Joke Collection Website - Public benefit messages - DianWada distributed task scheduling system-DaJob
DianWada distributed task scheduling system-DaJob
Background
With the development of the Internet, the number of scheduled tasks in application services is increasing day by day. Conventional vertical application architecture can no longer cope with it, and distributed service architecture is imperative. At the same time, there is an urgent need for a distributed task scheduling system to manage scheduled tasks in distributed services.
Single application architecture
When the website traffic is small, only one application is needed to deploy all functions together to reduce deployment nodes and costs. At this time, it would be okay if there are not many scheduled tasks in the application, but if there are many, it means that every time the execution time of a scheduled task is changed, the entire application needs to be redeployed, causing the entire application to stagnate for a period of time.
Vertical application architecture
When the number of visits gradually increases, the acceleration brought by adding machines to a single application becomes smaller and smaller. The application is split into several unrelated applications. Improve efficiency. At this time, the corresponding tasks will also be split vertically, and the impact of each task change will be reduced accordingly.
Distributed service architecture
When there are more and more vertical applications, there may be inevitable interactions between applications. At this time, the core business should be extracted to form a separate service , a variety of services gradually form a stable service center, allowing front-end applications to respond to changing market demands faster. At this time, the distributed service framework used to improve business reuse and integration is the key. At the same time, because the services are independent, scheduled tasks can generally be independent. Therefore, the impact of task changes on the overall system is minimal. .

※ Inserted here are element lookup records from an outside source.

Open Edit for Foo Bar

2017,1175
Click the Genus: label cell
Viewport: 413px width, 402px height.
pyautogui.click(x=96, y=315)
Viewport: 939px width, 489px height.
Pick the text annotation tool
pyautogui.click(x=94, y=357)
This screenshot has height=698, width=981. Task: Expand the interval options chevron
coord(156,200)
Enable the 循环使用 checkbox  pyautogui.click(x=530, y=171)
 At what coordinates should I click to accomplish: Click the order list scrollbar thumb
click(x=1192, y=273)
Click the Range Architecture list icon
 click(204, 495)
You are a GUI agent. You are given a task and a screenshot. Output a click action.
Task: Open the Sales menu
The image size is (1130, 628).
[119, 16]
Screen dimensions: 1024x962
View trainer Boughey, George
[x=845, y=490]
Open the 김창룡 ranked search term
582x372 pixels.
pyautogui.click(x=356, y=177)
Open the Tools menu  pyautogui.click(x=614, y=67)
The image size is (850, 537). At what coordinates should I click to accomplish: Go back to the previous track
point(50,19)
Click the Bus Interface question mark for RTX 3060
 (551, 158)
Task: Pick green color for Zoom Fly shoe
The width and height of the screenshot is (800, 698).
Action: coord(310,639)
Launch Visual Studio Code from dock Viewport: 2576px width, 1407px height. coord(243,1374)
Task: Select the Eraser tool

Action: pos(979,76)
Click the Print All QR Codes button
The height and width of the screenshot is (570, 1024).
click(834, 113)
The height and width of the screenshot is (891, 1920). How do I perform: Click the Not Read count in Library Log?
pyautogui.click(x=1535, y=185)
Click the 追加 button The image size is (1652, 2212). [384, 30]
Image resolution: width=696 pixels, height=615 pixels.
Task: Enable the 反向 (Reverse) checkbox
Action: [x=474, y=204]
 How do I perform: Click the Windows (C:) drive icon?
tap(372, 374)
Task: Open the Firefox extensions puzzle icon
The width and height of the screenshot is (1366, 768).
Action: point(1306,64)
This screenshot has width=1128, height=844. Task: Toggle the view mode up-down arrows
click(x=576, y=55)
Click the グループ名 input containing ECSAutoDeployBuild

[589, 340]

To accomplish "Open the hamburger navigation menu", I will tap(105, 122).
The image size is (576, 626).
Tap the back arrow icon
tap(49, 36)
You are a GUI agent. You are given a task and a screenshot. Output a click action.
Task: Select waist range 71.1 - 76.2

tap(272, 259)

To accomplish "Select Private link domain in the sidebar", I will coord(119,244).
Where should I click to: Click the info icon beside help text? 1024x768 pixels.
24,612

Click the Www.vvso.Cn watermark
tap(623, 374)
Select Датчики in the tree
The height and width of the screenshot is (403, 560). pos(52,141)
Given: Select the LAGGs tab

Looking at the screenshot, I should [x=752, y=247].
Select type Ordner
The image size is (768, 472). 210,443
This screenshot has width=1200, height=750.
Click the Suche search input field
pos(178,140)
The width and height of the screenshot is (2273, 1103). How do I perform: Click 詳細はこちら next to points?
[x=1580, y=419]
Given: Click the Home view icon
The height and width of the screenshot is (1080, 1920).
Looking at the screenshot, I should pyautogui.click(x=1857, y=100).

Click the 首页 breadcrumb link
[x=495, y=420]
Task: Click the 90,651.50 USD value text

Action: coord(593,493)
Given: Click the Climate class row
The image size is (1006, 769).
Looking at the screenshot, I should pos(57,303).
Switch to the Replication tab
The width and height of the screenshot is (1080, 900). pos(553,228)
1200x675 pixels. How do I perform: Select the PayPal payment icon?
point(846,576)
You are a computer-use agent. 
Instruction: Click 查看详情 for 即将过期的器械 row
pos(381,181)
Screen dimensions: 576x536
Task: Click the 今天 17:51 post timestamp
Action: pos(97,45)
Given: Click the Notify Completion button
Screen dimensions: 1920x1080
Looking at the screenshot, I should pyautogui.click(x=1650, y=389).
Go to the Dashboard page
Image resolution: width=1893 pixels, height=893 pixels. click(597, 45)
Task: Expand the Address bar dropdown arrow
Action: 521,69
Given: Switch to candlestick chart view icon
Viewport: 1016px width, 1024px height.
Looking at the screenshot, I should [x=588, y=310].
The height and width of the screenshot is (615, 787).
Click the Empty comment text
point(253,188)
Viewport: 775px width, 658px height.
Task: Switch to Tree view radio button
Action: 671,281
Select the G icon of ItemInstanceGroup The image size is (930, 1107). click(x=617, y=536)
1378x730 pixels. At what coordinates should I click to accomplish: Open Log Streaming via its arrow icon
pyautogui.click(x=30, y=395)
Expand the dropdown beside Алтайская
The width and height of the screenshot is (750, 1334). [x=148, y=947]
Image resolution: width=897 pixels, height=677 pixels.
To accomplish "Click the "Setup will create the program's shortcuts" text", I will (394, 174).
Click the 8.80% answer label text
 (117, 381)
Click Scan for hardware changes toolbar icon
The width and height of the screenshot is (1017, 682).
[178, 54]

Distributed task scheduling
Based on the distributed service architecture, since the number of independent businesses may be large, if the scheduled tasks are implemented separately in the service, it is likely to Situations that are difficult to manage occur, and business restarts caused by changes in scheduled tasks cannot be avoided. Therefore, an independent distributed task scheduling system is necessary, which can be used to globally coordinate and manage all scheduled tasks, and at the same time, separate task configurations. If it is extracted as the function of the distributed task scheduling system, changes in scheduled tasks will not affect any business or the entire system.
Architecture design
Design idea
With Dubbo core, scheduling is abstracted separately and becomes a dispatch center. The dispatch center itself is not responsible for implementing any business logic. Simply initiate a scheduling request based on the scheduling configuration
Abstract the task into an ExecutorService, and the task executor will implement the specific task and be responsible for receiving the scheduling request and executing it. In this way, the design can completely resolve the task and the scheduling center. Coupling to improve the scalability of the entire system and facilitate access
Extract some of the calling operations of the dispatch center to the task executor to form a separate management console that can be used to view the task execution status, and at the same time The management console is implemented through H5 and provides external Restful API to facilitate expansion and access
Through various middleware, some necessary operations, such as alarms, monitoring, log collection and statistics, etc. are implemented, completely Guaranteeing the security and stability of the entire system
The dispatch center cluster stores the consistent HashCode of each Scheduler through Zookeeper to allocate the relationship between Jobs and Schedulers: the new Job will pass The consistency HashCode of each Scheduler obtains its corresponding Job number, calculates the weight of each Scheduler based on the number of Jobs and the relevant properties of the Scheduler, and determines which Scheduler the currently newly added Job should be assigned to based on the weight. .
When a new Scheduler is added, the Job of the new Scheduler is normally 0. Therefore, under normal conditions, the weight of the new Scheduler will be relatively large.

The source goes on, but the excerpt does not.